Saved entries
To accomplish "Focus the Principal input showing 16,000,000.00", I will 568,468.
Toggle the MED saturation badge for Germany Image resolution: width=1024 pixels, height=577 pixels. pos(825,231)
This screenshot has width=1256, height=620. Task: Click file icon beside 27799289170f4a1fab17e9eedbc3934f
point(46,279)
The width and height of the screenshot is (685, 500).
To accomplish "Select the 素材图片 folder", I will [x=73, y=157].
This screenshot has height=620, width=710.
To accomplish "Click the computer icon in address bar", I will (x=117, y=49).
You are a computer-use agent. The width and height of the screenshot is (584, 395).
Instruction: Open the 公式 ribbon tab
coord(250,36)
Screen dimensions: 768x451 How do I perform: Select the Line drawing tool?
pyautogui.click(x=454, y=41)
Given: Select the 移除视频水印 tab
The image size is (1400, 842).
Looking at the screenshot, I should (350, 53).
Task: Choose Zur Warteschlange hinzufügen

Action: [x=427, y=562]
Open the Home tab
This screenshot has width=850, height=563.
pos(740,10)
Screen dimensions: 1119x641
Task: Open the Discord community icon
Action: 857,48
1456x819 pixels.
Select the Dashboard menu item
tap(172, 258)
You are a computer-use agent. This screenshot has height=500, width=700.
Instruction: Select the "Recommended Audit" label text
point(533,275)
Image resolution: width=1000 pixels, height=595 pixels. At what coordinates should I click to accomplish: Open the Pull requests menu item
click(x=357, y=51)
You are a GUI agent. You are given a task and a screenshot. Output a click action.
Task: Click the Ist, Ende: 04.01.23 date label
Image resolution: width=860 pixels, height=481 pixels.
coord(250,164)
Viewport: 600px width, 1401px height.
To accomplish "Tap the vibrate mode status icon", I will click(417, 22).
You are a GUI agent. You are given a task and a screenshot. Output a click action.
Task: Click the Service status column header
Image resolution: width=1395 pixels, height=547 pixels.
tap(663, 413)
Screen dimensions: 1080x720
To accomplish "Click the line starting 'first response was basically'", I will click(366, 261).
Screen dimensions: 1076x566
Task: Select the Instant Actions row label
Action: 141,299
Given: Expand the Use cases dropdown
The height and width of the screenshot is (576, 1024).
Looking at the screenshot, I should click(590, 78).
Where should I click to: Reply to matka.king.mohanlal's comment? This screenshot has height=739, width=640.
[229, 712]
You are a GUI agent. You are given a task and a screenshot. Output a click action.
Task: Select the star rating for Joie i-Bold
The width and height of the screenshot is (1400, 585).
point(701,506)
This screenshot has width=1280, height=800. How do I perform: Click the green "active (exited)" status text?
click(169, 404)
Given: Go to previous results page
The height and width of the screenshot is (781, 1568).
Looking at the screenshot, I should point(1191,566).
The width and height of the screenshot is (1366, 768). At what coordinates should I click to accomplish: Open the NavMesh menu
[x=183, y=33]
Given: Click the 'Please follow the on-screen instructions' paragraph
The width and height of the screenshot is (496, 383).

# [TASK TO CARRY OUT]
Work out how many lines contain the word "computer" in the records, and answer with the number only.

# [SOLUTION FOR THIS EXERCISE]
3